Pada 7 Agustus 2025, Komando Operasi Satgas Habema melakukan operasi pengamanan persiapan hari kemerdekaan Republik Indonesia yang ke 80 tahun di Kampung Oholumu, Distrik Mewoholu, Kabupaten Puncak Jaya. Pada malam yang sama (7/8/25), kami mendapatkan kabar bahwa seorang anak perempuan (13 tahun), tertembak di sekitar rumahnya. Anak Perempuan ini ditemukan oleh keluarga pada keesokan harinya (8/8/25) dalam kondisi luka tembak pada paha kanan dan keluarga segera membawanya ke Rumah Sakit Umum Daerah (RSUD) Mulia. Dari informasi yang didapatkan, pada malam hari tersebut Ia keluar rumah untuk ke kamar mandi menggunakan senter sebagai alat penerang.

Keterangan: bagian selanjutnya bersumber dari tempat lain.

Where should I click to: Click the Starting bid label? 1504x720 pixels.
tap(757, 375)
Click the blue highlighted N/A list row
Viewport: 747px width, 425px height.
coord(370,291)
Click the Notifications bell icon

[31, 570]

Berdasarkan pemberitaan yang dikeluarkan oleh Kepala Penerangan TNI, terdapat kontak senjata pada tanggal 8 Agustus 2025. Pada waktu yang bersamaan pula, beberapa warga memberikan informasi bahwa beberapa rumah warga dan fasilitas gereja dibakar serta rusak akibat ledakan bom. Atas kondisi ini, beberapa warga merasa tidak aman dan memilih untuk melarikan diri dari kampung halamannya.
Dari sini, kami melihat bahwa ada 3 peristiwa hukum dan pelanggaran HAM yang terjadi alibat operasi pengamanan tersebut:
- Rumah warga dan fasilitas Gereja GIDI hancur dan terbakar;
- Satu orang anak perempuan berusia 13 Tahun terkena tembakan dan saat ini sedang menjalani pengobatan;
- Beberapa warga Kampung menjadi pengungsi internal.
Seluruh peristiwa tersebut menunjukan bahwa kebijakan terkait perlindungan terhadap masyarakat sipil di dalam wilayah konflik bersenjata telah dilanggar. Padahal, perlindungan ini dijamin oleh Pasal 3, Konvensi Jenewa Tahun 1949 yang juga telah diratifikasi kedalam Undang Undang Nomor 59 Tahun 1958 tentang Ikut Serta Negara Republik Indonesia Dalam Seluruh Konpensi Jenewa tanggal 12 Agustus 1949.
Selain itu, adanya korban anak perempuan yang terkena luka tembak juga telah melanggar ketentuan Perlindungan Khusus Kepada Anak Dalam Wilayah Konflik Bersenjata sebagaimana dijamin pada pasal 59 dan Pasal 60, Undang Undang Nomor 34 Tahun 2014 tentang Perlindungan Anak.
Atas dasar itu, kami menyatakan bahwa terdapat dugaan pelanggaran HAM berat pada Operasi Militer Pengamanan Menjelang Hari Kemerdekaan RI di Kabupaten Puncak Jaya sehingga diharapkan agar Komnas HAM RI Perwakilan Papua dapat membentuk Tim Investigasi dan turun melakukan penyelidikan dilapangan.